Desse modo, por intermédio de um plebiscito, realizado em janeiro de 1963, o presidencialismo foi retomado e o presidente João Goulart passou a atuar com considerável poder. Com a agudez da crise econômica e da instabilidade política, Jango propôs reformas constitucionais o que, definitivamente, inquietou a elite brasileira mal-acostumada que, temendo uma alteração social que minorasse seu poder econômico e destronasse o status quo de prerrogativas e isenções perpétuas, desenvolveu as condições para o golpe de 64.

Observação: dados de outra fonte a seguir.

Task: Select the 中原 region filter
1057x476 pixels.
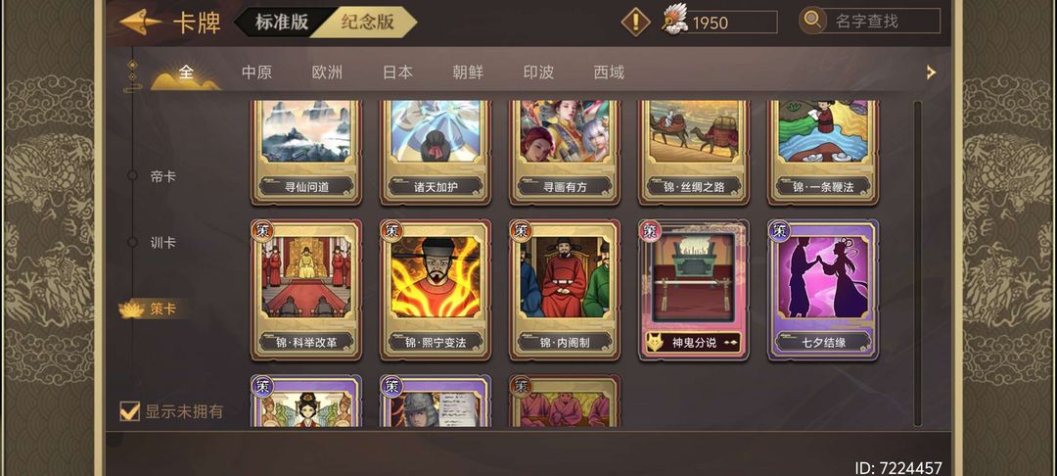Action: pyautogui.click(x=256, y=72)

O fio embebido em material inflamável causou fogo e explosão em março de 1964, quando Jango, após um discurso abrasado no Rio de Janeiro, determinou a reforma agrária e a nacionalização das refinarias estrangeiras de petróleo. De imediato a elite insurgiu! O clero conservadorista, a imprensa conveniente, o empresariado ganancioso e a direita oportunista em geral aparelharam, em São Paulo, a famigerada "Marcha da Família com Deus pela Liberdade", que aglomerou cerca de 500 mil pessoas. O desprezo pelas tentativas de reforma à Constituição Brasileira e a defesa dos princípios, estabeleceram a tônica de todos os discursos e mensagens.
Em 31 de março daquele ano, os militares iniciam a tomada do poder e a deposição de Jango, declarando que o Brasil não tinha condições, naquele momento, de gozar plenamente da democracia. Em 9 de abril, foi publicado o AI-1 (Ato Institucional número 1), decreto militar que depôs o presidente e iniciou as cassações dos mandatos políticos. No mesmo mês, o marechal Castello Branco foi empossado presidente com um mandato até 24 de janeiro de 1967...
Bem, o que se segue é regado de dor, perseguição, tortura, sofrimento, desaparecimento e derramamento de sangue. É a típica história que precisa ser visitada e revisitada para a reafirmação do quanto é desnecessário todo e qualquer tipo de GOLPE. No mais, qualquer semelhança NÃO é mera coincidência!